For more information on installing Windows 7 check out:

Installing the Second Partition

The process for installing the second partition is almost identical to the installation of the first. The only difference will be the partition you select. In this case we will be using the unused part of the hard disk.

Giving your boot partition an identity

By default Windows will give each of your boot partitions the same name. You will want to change this so that each partition is easily identifiable within the Windows Boot Manager (as below).

To change the boot partition name you will need to open the Command Prompt and use the BCDEDIT command.  To access the Command Prompt:

START > ACCESSORIES > (Right click + “Run as Administrator”) COMMAND PROMPT

bcdedit /set {current} Description “Traktor-Backup”
You will need to do this for the other partition as well by rebooting and going into that partition.

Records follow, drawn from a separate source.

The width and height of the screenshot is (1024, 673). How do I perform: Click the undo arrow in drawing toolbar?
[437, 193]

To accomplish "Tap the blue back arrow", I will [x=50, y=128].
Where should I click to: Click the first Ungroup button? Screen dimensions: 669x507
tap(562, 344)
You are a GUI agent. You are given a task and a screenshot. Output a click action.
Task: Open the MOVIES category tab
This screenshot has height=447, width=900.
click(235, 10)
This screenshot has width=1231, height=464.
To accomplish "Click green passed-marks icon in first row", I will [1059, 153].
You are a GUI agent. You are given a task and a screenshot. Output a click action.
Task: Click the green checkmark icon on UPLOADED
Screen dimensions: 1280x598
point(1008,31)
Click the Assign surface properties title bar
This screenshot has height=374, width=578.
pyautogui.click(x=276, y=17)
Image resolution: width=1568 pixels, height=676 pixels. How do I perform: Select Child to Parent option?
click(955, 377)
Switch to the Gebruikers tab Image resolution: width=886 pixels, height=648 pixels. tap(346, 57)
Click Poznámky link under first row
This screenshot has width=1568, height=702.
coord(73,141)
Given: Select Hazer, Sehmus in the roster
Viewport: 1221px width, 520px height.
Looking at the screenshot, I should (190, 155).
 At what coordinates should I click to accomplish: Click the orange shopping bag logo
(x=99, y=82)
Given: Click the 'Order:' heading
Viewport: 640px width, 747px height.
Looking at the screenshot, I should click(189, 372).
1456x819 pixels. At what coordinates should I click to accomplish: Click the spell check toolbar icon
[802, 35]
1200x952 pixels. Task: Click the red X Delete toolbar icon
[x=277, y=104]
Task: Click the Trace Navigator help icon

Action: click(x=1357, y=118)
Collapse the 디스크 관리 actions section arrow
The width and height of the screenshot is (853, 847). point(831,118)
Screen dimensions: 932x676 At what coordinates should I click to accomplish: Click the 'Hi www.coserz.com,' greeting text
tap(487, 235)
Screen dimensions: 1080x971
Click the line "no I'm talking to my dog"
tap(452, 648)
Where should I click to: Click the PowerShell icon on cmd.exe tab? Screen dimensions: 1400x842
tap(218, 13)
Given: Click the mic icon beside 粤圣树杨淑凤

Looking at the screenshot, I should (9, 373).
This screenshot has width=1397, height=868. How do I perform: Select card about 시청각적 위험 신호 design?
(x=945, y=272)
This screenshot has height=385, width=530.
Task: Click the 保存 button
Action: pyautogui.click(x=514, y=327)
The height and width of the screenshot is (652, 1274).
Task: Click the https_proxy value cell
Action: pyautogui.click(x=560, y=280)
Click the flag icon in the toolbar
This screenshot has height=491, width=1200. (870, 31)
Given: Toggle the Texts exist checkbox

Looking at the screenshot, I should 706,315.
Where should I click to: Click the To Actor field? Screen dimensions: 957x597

For more information on the bcdedit command check:

Once you begin working with two partitions you will find it very useful to change the drive labels to something meaningful. This will (or should) prevent you from saving/copying/deleting/moving files to, from or in the wrong partition. To make the change, right click on a drive and select RENAME.

At this point your dual boot environment is ready for action. Configure your boots as primary and back up or use them to execute entirely different tasks. In a future article, we will look at changes you can make to permanently optimize your DJ boot and extract maximum performance from your Windows system.